Monday, November 3, 2008

Take me or Leave me. @ 3:26 PM

I'm a fan of boys. Really, I am.

It's been easy to become a bit jaded over the past year towards the opposite sex, but the other night I had a small encounter that revived the girl in me.

It was nothing, really. An evening with a boy, whom I will probably never see again [and that's ok], but I was attracted to him. He's a friend of a friend of a friend and absolutely nothing remarkable happened that evening, but I'm simply excited that I finally found myself interested in someone, if only for the evening.

No, strike that, what I'm really excited about is that, despite my interest, I refused to resort to my normal desperation.

See, here's the thing, I'm a people pleaser. Parents. Teachers. Peers. Bosses. But especially boys I like. Which seems like it would be a good thing, but ultimately, it's not.

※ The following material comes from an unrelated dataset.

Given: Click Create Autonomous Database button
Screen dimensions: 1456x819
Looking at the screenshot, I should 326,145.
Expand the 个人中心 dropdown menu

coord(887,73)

Here's the scenario [and it's happens every time]: I'm a shy girl, always have been. So whenever I find myself intrigued by a certain boy, my routine has been to try my hardest to get him to notice me without actually striking up a conversation. This little dance usually includes the overt hinting that I would be the perfect sort of girl for him. Now, I'm secure enough that I never out and out lie about my interests or capabilities, but I'm an actress, I give 'em what they want. If I can see they're more into the girly girl, I'll give them my girlish giggles. He likes his women low key? I've got that too.

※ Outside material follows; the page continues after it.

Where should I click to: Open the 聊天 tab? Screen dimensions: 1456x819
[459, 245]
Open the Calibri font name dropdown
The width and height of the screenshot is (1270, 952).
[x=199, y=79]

To a certain extent, I think everyone does this during the courting dance. However, I've been known to do it to the point of exhaustion. I'll let one misjudgement of what a guy is looking for occupy my thoughts for hours, sometimes days.

But not anymore.

That's actually one of the glorious side effects of falling in love with your life [and with yourself], suddenly the opinions of others really and truly don't matter as much. AND the thought of having a boyfriend becomes a debate about whether or not said person is really great enough to give up your soul possession of the bed/remote/apartment/etc. Trust me, after almost seven years of sharing, you become rather selfish once you remember what it feels like to be in total control.

Anyway, back to the boy. He was cute, intriguing [even despite some rather unsavory boyish bragging] and my immediate reaction was to try to show him what a perfect girl I could be. To agree with him every time he spoke and to be fun and flirtatious. This, I did not do. Instead, I simply treated him like I would any of my male friends. I laughed when he was funny. I expressed annoyance when I felt it. And I ultimately stopped worrying about what he might think of me.

The result? I had fun. I felt comfortable. And even though nothing happened, I'm not still thinking about what I could have done to make him notice me. Either I attract your attention or I don't. End of story. Take me or leave me exactly as I am.

Alice in Wonderland

adventures in love & heartbreak with single girl
Alice She Helm.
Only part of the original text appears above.